(Fil 2,12-18; Sal 26; Lc 14,25-53)
LUMBRERAS DEL MUNDO
Hoy, san Pablo recuerda a los cristianos que están llamados a ser lumbreras del mundo, y el conjunto de las lecturas nos dicen cómo tú y yo podríamos serlo.
Tú eres lumbrera cuando tienes una razón válida para vivir. En medio de la pérdida de sentido de la vida, donde amenaza la dispersión, una triste rutina, una fe vacilante…, al situarte con firmeza, con horizonte y claridad hacia la meta; aunque no lo pretendas, te haces luz. Una mirada acogedora, una sonrisa sincera…, lleva consigo fuerza evangelizadora. La luz puede encenderse con los fósforos de las pequeñas virtudes.

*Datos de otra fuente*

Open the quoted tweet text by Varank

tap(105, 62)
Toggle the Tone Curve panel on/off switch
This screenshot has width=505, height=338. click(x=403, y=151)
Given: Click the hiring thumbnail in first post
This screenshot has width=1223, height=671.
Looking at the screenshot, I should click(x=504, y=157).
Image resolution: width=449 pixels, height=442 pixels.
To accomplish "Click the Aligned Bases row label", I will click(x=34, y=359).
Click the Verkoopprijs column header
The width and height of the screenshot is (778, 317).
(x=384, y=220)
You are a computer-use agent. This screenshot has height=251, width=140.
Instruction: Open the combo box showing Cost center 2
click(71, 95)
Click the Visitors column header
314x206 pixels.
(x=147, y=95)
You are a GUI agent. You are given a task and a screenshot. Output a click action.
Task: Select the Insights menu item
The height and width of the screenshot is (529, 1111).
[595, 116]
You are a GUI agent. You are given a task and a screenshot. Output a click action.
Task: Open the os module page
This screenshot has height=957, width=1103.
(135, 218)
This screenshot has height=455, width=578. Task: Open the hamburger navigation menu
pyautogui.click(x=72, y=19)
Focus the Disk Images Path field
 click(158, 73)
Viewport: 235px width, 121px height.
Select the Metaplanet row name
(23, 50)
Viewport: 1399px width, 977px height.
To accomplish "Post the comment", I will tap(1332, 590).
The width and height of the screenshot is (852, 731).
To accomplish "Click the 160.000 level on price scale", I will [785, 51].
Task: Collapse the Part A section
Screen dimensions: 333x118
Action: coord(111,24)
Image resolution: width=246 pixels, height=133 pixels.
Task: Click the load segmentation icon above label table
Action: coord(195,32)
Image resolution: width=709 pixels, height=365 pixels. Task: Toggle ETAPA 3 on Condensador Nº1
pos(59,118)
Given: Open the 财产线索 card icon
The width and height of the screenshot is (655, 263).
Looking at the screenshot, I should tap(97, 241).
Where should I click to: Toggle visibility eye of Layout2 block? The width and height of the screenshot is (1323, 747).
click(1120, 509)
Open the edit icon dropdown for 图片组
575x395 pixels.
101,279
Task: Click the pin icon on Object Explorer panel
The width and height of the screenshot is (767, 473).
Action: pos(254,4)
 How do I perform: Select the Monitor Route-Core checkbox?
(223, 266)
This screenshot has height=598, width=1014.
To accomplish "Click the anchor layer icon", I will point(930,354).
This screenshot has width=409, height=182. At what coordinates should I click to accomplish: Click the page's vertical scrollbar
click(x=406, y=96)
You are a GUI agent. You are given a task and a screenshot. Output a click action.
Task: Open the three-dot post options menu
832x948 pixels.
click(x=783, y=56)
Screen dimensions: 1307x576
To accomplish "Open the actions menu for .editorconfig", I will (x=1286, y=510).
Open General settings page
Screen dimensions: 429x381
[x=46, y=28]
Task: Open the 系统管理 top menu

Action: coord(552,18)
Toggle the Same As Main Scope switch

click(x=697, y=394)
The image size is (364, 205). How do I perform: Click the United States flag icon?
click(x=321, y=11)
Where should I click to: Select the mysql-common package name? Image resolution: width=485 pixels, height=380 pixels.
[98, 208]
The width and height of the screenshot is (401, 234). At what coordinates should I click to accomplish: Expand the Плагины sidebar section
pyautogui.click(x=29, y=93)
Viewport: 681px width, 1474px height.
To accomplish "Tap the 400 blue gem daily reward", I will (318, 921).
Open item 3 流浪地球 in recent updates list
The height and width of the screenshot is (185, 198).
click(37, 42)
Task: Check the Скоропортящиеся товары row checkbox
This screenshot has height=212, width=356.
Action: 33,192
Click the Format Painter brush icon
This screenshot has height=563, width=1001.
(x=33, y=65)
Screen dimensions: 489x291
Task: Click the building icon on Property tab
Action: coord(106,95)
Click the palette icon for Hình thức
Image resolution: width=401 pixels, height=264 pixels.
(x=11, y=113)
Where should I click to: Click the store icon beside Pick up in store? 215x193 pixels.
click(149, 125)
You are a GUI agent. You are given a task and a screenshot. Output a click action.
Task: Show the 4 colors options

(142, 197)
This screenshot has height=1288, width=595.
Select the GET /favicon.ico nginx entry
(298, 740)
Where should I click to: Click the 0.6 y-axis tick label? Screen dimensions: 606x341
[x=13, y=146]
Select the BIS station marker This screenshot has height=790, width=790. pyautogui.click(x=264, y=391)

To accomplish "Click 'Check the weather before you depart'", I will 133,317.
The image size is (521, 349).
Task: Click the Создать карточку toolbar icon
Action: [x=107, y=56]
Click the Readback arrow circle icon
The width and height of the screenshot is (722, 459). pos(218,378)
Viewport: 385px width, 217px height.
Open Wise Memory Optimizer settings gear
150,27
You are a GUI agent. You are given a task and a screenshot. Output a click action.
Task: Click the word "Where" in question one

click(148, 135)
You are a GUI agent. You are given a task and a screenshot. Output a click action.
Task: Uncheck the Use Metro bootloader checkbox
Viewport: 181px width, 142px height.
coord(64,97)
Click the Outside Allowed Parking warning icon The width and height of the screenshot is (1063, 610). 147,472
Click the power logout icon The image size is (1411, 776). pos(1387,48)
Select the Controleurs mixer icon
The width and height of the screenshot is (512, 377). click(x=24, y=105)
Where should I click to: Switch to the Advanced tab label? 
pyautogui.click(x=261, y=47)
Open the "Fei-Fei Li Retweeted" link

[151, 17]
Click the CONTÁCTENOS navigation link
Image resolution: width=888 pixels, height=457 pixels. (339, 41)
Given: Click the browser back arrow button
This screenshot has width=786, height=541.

La luz no nace de ti. El salmista, desde la fe, afirma que el Señor es su luz y su salvación. Tú eres lumbrera en la medida en que te mantienes unido a la luz, que es Cristo. Él es la razón de vivir y también la meta. Quien te da la luz espera que tu vida conduzca a los demás hacia Él. El fin de la luz no es brillar, sino iluminar, aunque incomode a quienes están habituados a permanecer en la penumbra.
Siendo Cristo la luz en ti, no hay nada que temer. Nada hace temblar. En la claridad hay transparencia, abandono y confianza. Las tinieblas no discuten con la luz; como no la pueden vencer, se marchan. La mejor de las defensas, para el orante, es permanecer en la claridad de Cristo.
La vida de oración te permite la luminosidad necesaria para saber qué buscas. Por eso, el creyente, pide, con sinceridad, permanecer en el Señor por siempre, para gustar de su dulzura y contemplar su presencia. Donde hay luz interior, hay precisión para caminar hacia el país de la vida, y defender la vida, sin caer en los enredos del mundo oscuro.
El evangelio invita, a su vez, a pedir luz al Espíritu Santo, para tomar conciencia de qué significa seguir a Cristo. Mucha gente lo acompañaba por el camino, pocos le seguían. Por esto, Él se detuvo y les dijo: “Si alguno se viene conmigo”, esto es, “si alguno pretende unirse a mí”, que primero considere lo que implica dicha decisión.
Para que la luz de Cristo recobre su fuerza en ti, es necesario, ordenar el corazón, reubicar los amores en el lugar correspondiente, liberarte de los apegos. El Señor pide el corazón por entero. El corazón es el lugar más elevado y central para ponerlo a Él. No resplandece Cristo desde un rincón, en un segundo plano. El lugar de Cristo en ti, ni tú mismo podrías ocuparlo.
Cuando pretendes abarcar muchas cosas, al mismo tiempo, no tienes el control para asumir la única cruz válida y verdadera. Tú eres luz, cuando vas detrás de Cristo, llevando tu peso, aprendiendo de Él, haciéndolo como Él lo hace. Ilumina tu vida, como una vela, cuando tu cruz nace por la misma cruz de Cristo. Compartes, así sus sentimientos y sus sufrimientos. Padecer con el Señor es ser luz. El sufrimiento por el Señor es como una cera que se derrite, pero, al mismo tiempo, robustece la fe.
El Señor pone dos ejemplos de personas que se detienen, previamente, a echar cálculos: aquel que va a construir y aquel que va para la batalla. De la misma manera, tú y yo, estamos siendo interpelados para tomarnos el pulso. Consideremos si estamos dispuestos a invertir todo para llevar a buen término, por la gracia, la vida en Cristo.
Preguntas que llevan al silencio: ¿Tú puedes decir que has encontrado el sentido de tu vida, la razón de vivir? ¿Te sientes existencialmente satisfecho? ¿La gente te ha preguntado cómo haces para ser feliz? ¿Tú buscas al Señor con profundidad? ¿Has permitido que el Señor ocupe en ti el lugar más importante? ¿Cómo está tu fe? ¿Cómo estás iluminando a los que están cerca de ti? ¿Qué cálculos estás haciendo en este momento de tu vida? ¿Qué renuncias todavía tienes pendiente para seguir verdaderamente al Señor? ¿Por qué estarías entreteniendo las decisiones que tienes que tomar; para cuándo las estás dejando?
Señor: gracias por ser mi luz, mi camino de salvación. Que mi vida, aunque pobre y pequeña, pueda ser luz encendida con tu fuego. Dame, Señor, una llama firme, capaz de resistir las ráfagas de viento. Me abrazo a tu infinita misericordia, porque mucha gente espera descubrir la razón de su existencia. Lo dejo todo, Señor, dame el valor de los creyentes para tomar tu cruz y seguirte, desde el lugar donde pueda aprender, detrás. Espero en ti, Señor, con fe y ánimo; con firmeza, me confío en ti.